Realme P3 5G berada di kisaran Rp3,9 juta dan membawa sensor 50 MP dengan autofokus yang mumpuni. Karakter ini membuatnya menarik untuk perekaman konten tajam, terutama bagi pengguna yang membutuhkan fokus cepat dan konsisten.

Di kelas harga yang lebih tinggi, Samsung Galaxy A36 5G dijual Rp4,7 juta. Nilai jual utamanya bukan hanya kualitas kamera, tetapi juga fleksibilitas perpindahan kamera saat merekam video, yang berguna untuk vlogging dinamis.

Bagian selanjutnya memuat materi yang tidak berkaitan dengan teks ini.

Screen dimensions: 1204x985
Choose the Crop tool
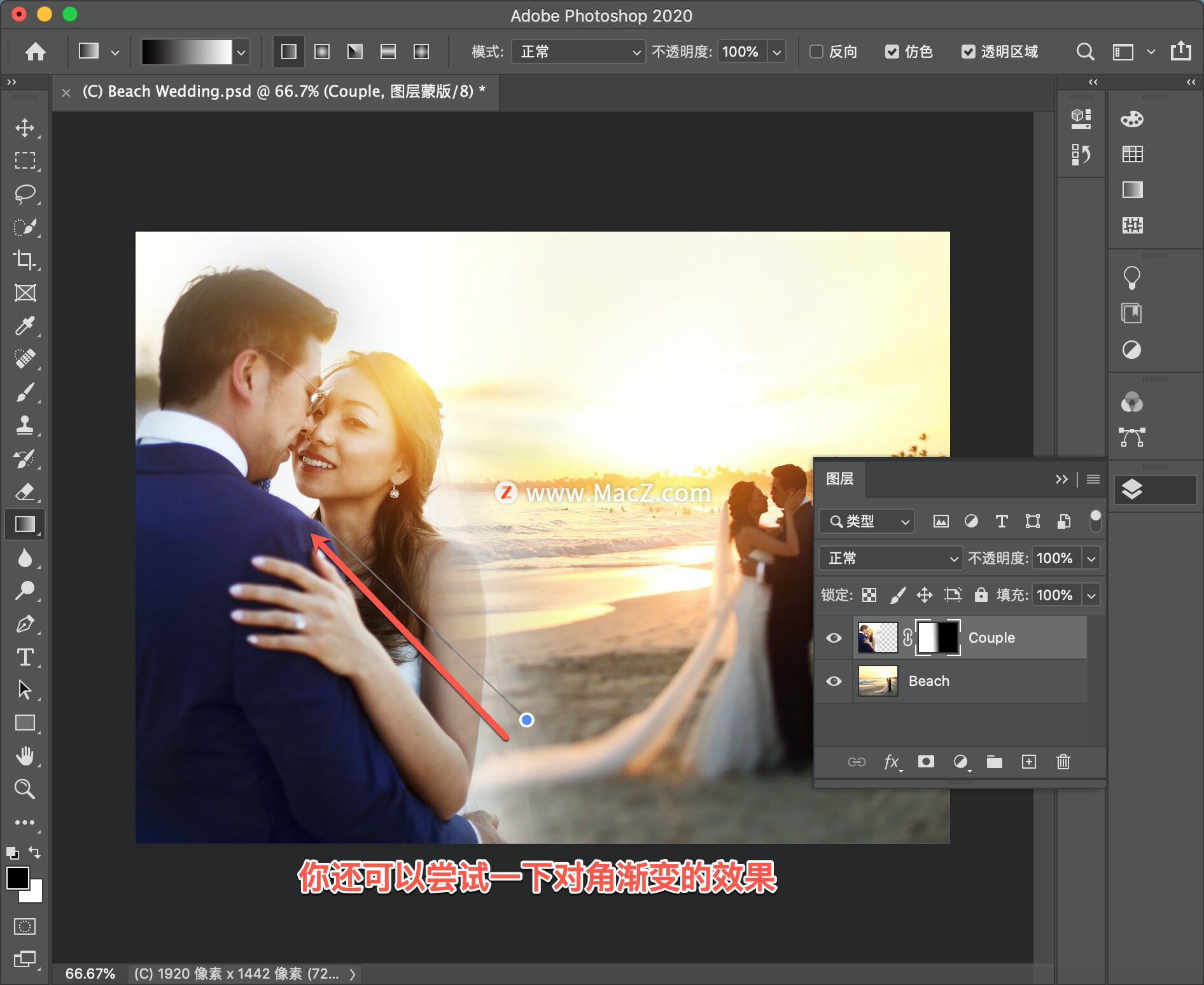(x=25, y=260)
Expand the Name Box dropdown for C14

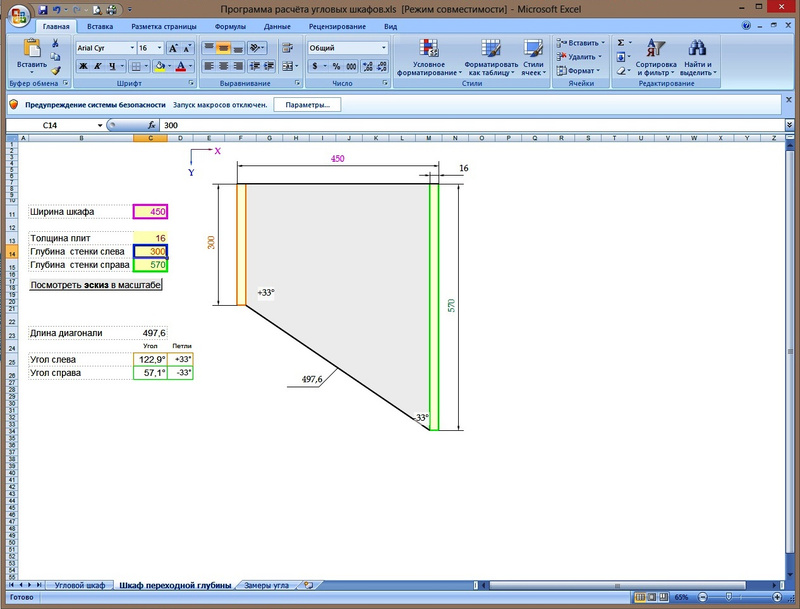click(x=100, y=125)
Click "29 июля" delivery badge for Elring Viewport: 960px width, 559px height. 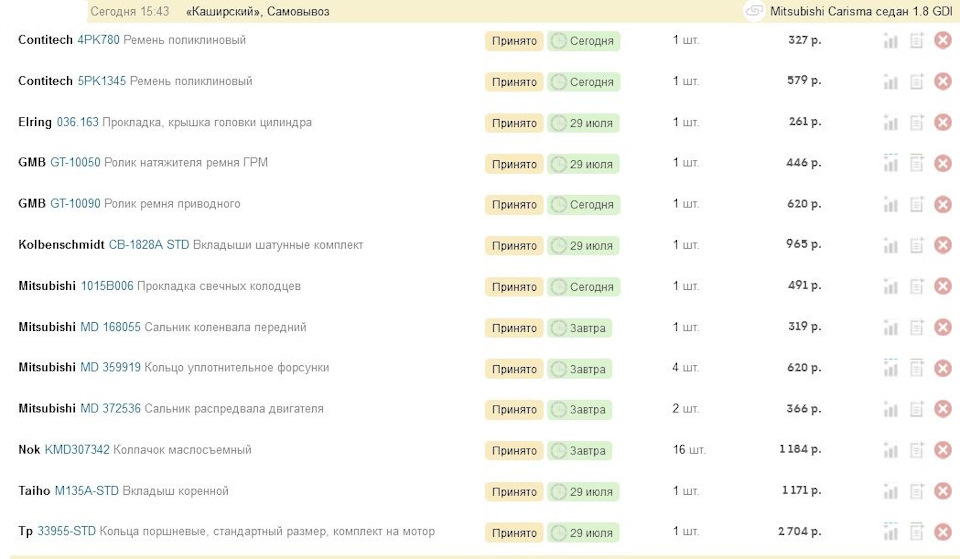583,123
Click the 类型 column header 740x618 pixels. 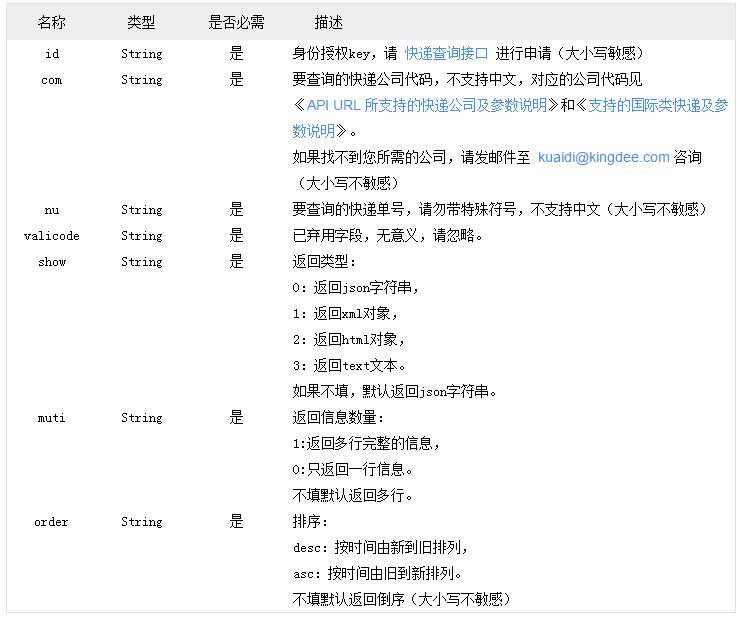tap(141, 22)
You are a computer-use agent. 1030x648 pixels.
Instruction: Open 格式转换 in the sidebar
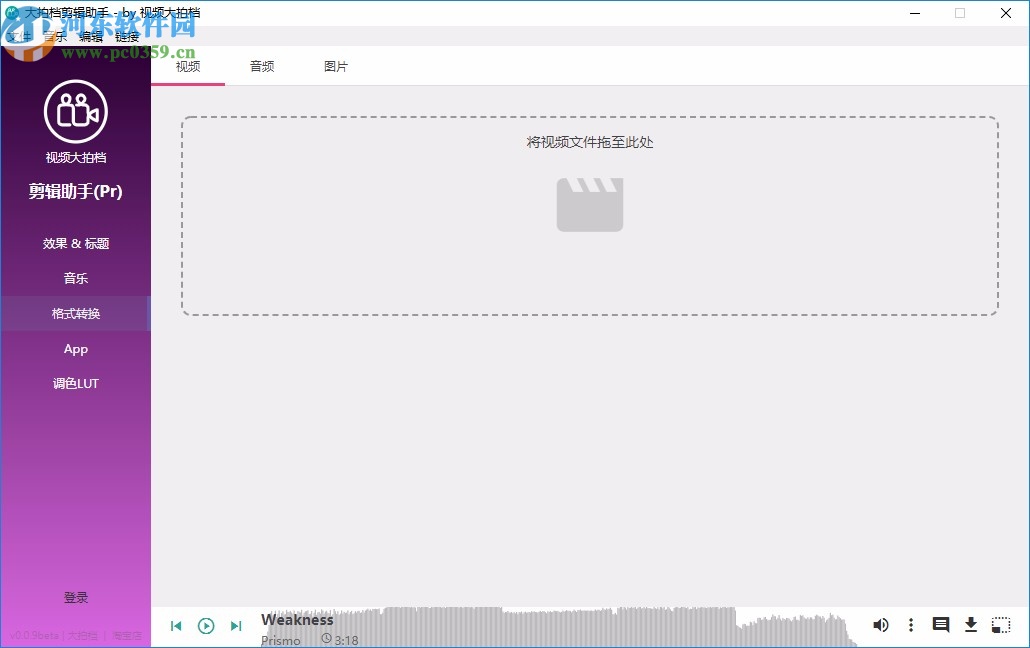75,313
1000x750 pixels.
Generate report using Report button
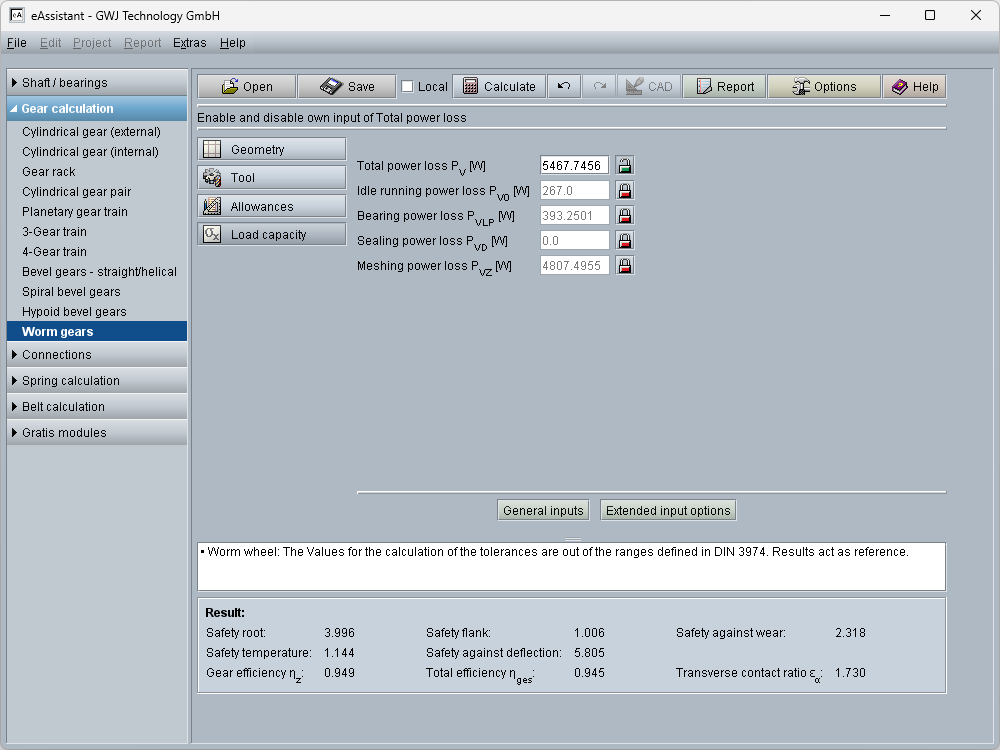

Mana yang cocok untuk kebutuhan berbeda

Pengguna yang mengutamakan stabilisasi bisa mengerucutkan pilihan ke Samsung Galaxy A25 5G, Nubia Focus Pro 5G, Redmi Note 15 5G, atau Techno Pova Curve 5G. Masing-masing membawa pendekatan berbeda, dari OIS untuk hasil lebih tenang sampai mode ultra steady untuk rekaman aktif.

Bila prioritasnya fotografi resolusi tinggi, Infinix Note 50 X 5G Plus, Nubia Focus Pro 5G, dan Redmi Note 15 5G menonjol dengan sensor 108 MP. Sementara itu, Realme P3 5G lebih cocok untuk pengguna yang mencari kombinasi hasil tajam dan autofokus yang andal.

Untuk kondisi cahaya yang tidak ideal, iQOO Z9x 5G disebut tetap memberi ketajaman yang baik di minim cahaya. Infinix Note 50 X 5G Plus juga masuk radar karena kemampuan fotografi malam hari dan rekaman 4K dengan noise minimal.

Bagi kreator yang ingin perangkat serba praktis untuk produksi cepat, Techno Pova 7 5G dan Techno Pova Curve 5G punya nilai tambah lewat fitur AI image extender dan object eraser. Fitur seperti ini dapat memangkas pekerjaan tambahan saat konten harus segera diunggah.

Rentang harga sembilan ponsel ini menunjukkan bahwa kamera 4K kini sudah masuk segmen yang lebih ramah di kantong. Pilihan akhirnya tetap perlu disesuaikan dengan gaya pembuatan video, apakah lebih sering merekam sambil bergerak, memotret malam hari, atau membuat vlog dengan perpindahan sudut kamera yang cepat.